In fact, there are several scenes where failing doesn't necessarily have a bad outcome which makes them more like snap decisions rather than mechanical challenges. 

The primary issue with The Quarry is that it's less of a game and more of a lightly interactive movie for most of its running time. 

Now you can go for surprisingly long stretches without having to make a meaningful choice or take direct control of a character. 

All you're asked to do is watch. In general one of the best parts of Until Dawn as well as the games in Supermassive's Dark Pictures Anthology was that it was at least as much of a mystery as it was a horror movie. 
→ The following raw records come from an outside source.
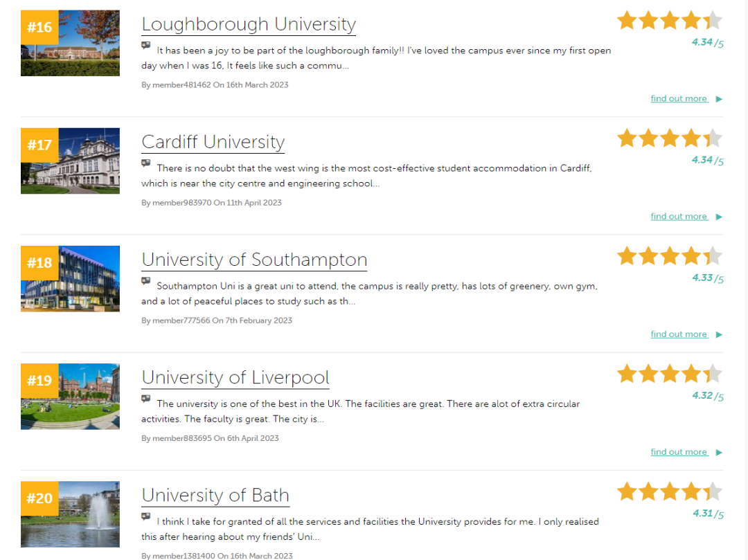Expand Bath's listing with find out more
This screenshot has height=560, width=748.
[x=679, y=557]
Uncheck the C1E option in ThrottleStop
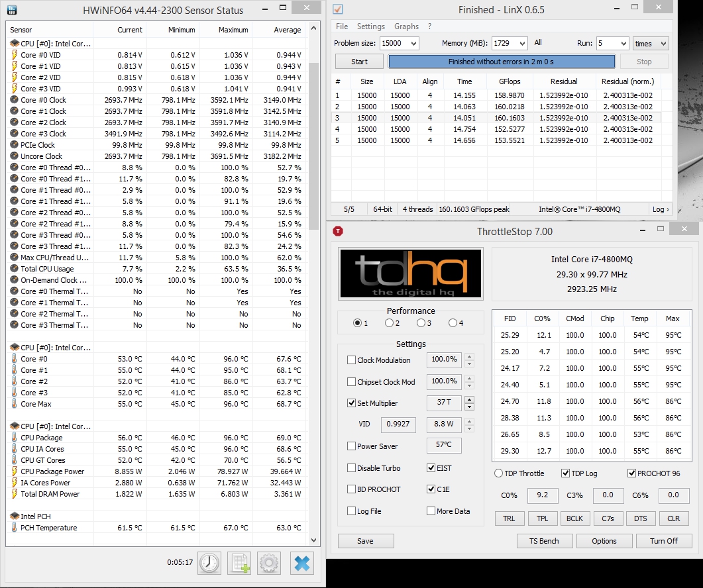703x588 pixels. click(431, 489)
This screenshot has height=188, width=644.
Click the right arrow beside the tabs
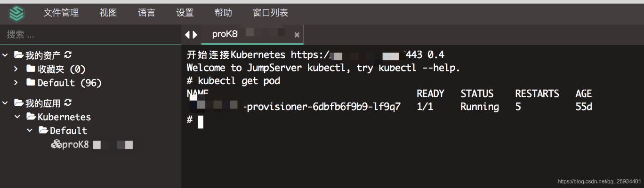click(195, 34)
During the adventure game style exploration scenes, you had the chance to try and find crucial details about what was happening by discovering clues reading files, solving puzzles and occasionally, falling into what was, with the benefit of hindsight, a really obvious trap. 
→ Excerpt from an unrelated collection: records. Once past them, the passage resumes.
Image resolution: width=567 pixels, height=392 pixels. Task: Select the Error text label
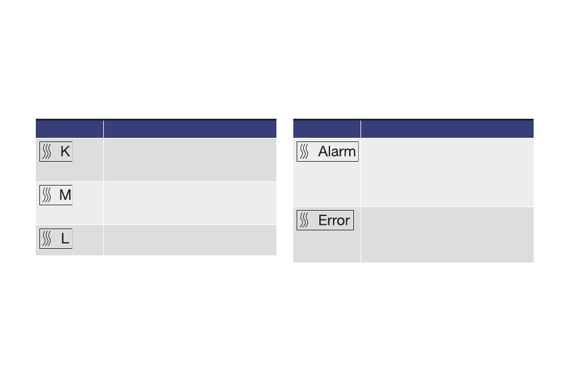pos(334,220)
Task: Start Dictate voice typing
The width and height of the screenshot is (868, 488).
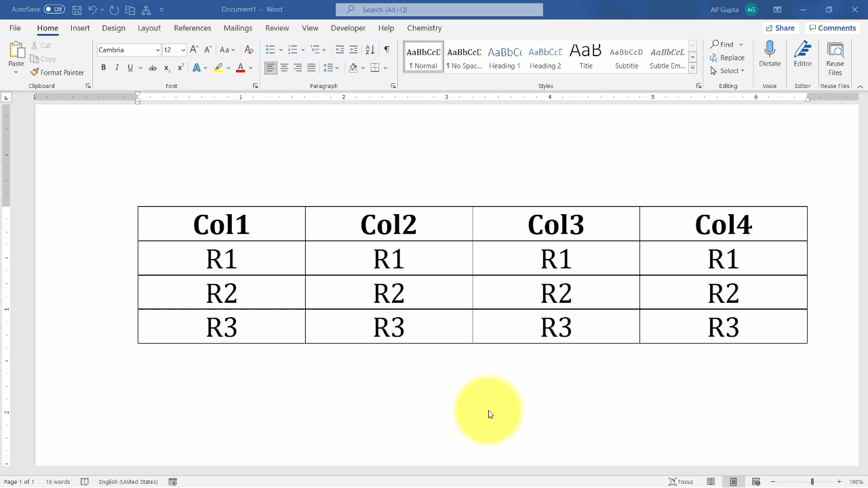Action: [770, 54]
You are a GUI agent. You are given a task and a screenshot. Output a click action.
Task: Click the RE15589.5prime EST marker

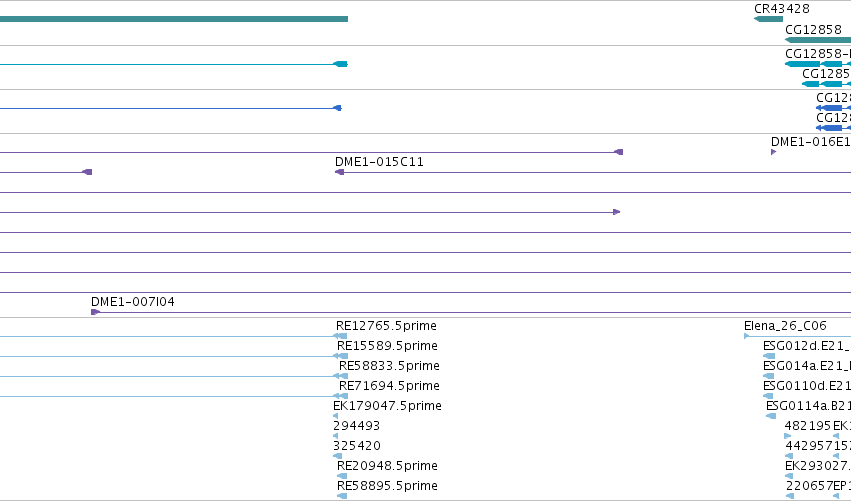pos(340,357)
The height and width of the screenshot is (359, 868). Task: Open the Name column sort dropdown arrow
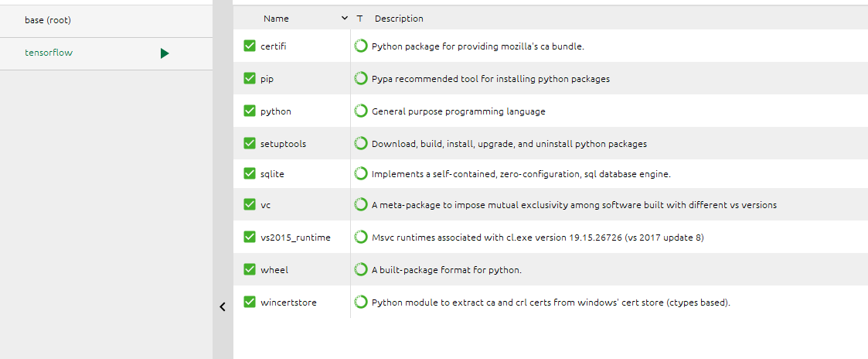click(x=345, y=19)
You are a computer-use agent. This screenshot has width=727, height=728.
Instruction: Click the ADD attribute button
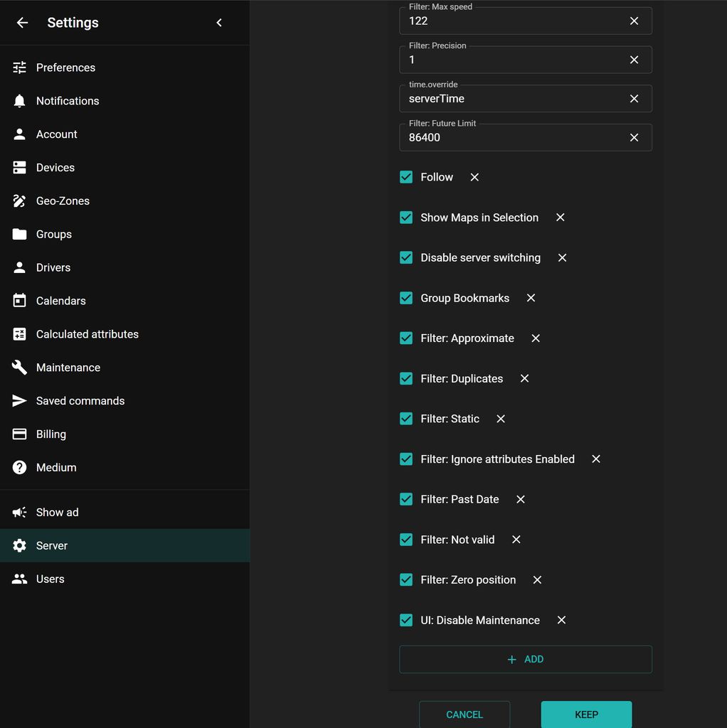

Now there isn't anywhere near as much of that in The Quarry. You do have the chance to unravel some of the weird history behind the cap and the area around it but it feels like a disappointing afterthought. 
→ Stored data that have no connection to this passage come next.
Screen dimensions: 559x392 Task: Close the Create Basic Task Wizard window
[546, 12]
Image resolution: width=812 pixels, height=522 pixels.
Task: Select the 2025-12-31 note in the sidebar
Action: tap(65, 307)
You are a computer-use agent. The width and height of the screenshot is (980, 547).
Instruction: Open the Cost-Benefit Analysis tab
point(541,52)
Another issue is that you can't skip past cutscenes or dialogue that you've already seen on repeat playthroughs and Until Dawn, that was a mild headache. 

In The Quarry which is longer considerably less interactive, it's frustrating. There's a lot of fun and going back through it and deliberately making different decisions or even failing on purpose just to see what happens. 

There are plenty of surprises to find and it's a testament to how absorbing this setting and story can actually be, that you may go back for a second or third playthrough to find them. 

However, doing so would be a more entertaining process with a few important quality of life features that are missing. A better scene selector would be nice as well as a run button, a fast forward option or better labeled points of no return. 

As it is, any attempt to replay The Quarry involves actual hours of dead time, where all you can do is sit and watch it play itself out again. 

The Quarry is deliberately meant to have a lighter tone than Supermassive's other horror games in a way that its director compared to the scream movies which is made even clearer by the casting of David Arquette as Hackett's Quarry's weird head counselor. 

Now it's very self-aware right from the start with a cast of characters who have all seen at least one horror movie before and are acting accordingly. 

At the same time, The Quarry storyline feels like Supermassive's learned a lot from its past projects and is putting that experience to work here. 

It feels more confident with a more solid coherent plot structure. There are still plenty of twists but they're carefully calculated and a few can take you by surprise. Now the cast of motion captured actors are a particular highlight. 

A couple of them do still get relatively little to do and I'd hope to see more from Lance Henriksen's creepy backwoods hunter but most of the characters are genuinely likable and you're given plenty of time to get to know them. 

Ariel Winter, Siobhan Williams and Justice Smith as Abigail, Laura and Ryan respectively are all particular standouts and Brenda Song as Kaitlyn somehow manages to end up as the biggest badass in the cast. 

The characters in The Quarry don't actually act as if they're in a horror movie however, it goes further than that. 

Many of them are operating on a level of ironic detachment that occasionally verges on self-parity especially if you're on a run where the body count is still fairly low. 

You're running the sequences where characters are still talking earnestly about petty relationship drama despite being covered in someone else's blood. 

No scene is dramatic enough that it can't be derailed by a half joke and no amount of recent personal horror is enough to keep someone from landing the perfect sick burn. 

It doesn't come off as awareness of their medium as much as outright traumatic disassociation. Now in horror terms, if Supermassive games was aiming for scream it overshot and ended up with the cabin in the woods. 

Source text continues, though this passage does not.